Could you present every line of the items below as a numbered list, skipping blank lines and leaving out the pictures?

▶ EXTRACTED MATERIAL
━━━━━━━━

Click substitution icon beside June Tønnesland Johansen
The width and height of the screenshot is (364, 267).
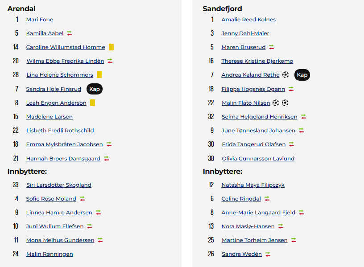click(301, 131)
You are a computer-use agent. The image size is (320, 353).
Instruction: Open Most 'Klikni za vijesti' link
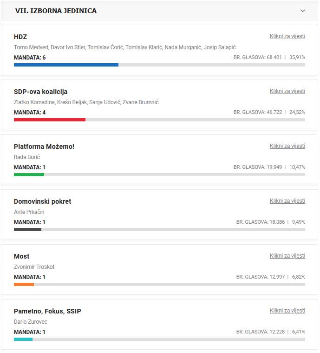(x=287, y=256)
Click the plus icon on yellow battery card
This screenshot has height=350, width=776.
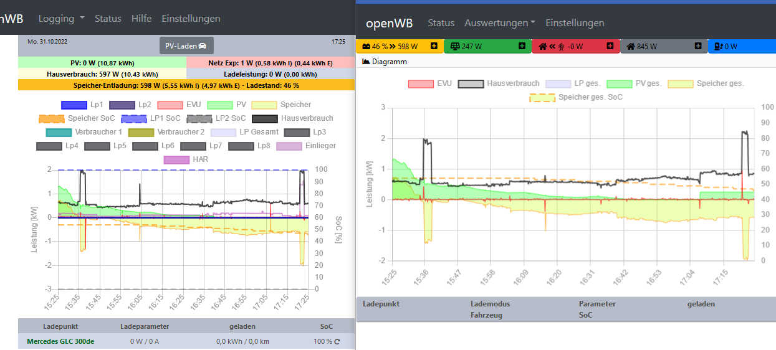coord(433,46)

━━━━━━━━

▶ SOLUTION TO THE EXERCISE
1. Click substitution icon beside June Tønnesland Johansen
2. The width and height of the screenshot is (364, 267).
3. click(301, 131)
4. You are a computer-use agent. The image size is (320, 353).
5. Instruction: Open Most 'Klikni za vijesti' link
6. (x=287, y=256)
7. Click the plus icon on yellow battery card
8. This screenshot has height=350, width=776.
9. coord(433,46)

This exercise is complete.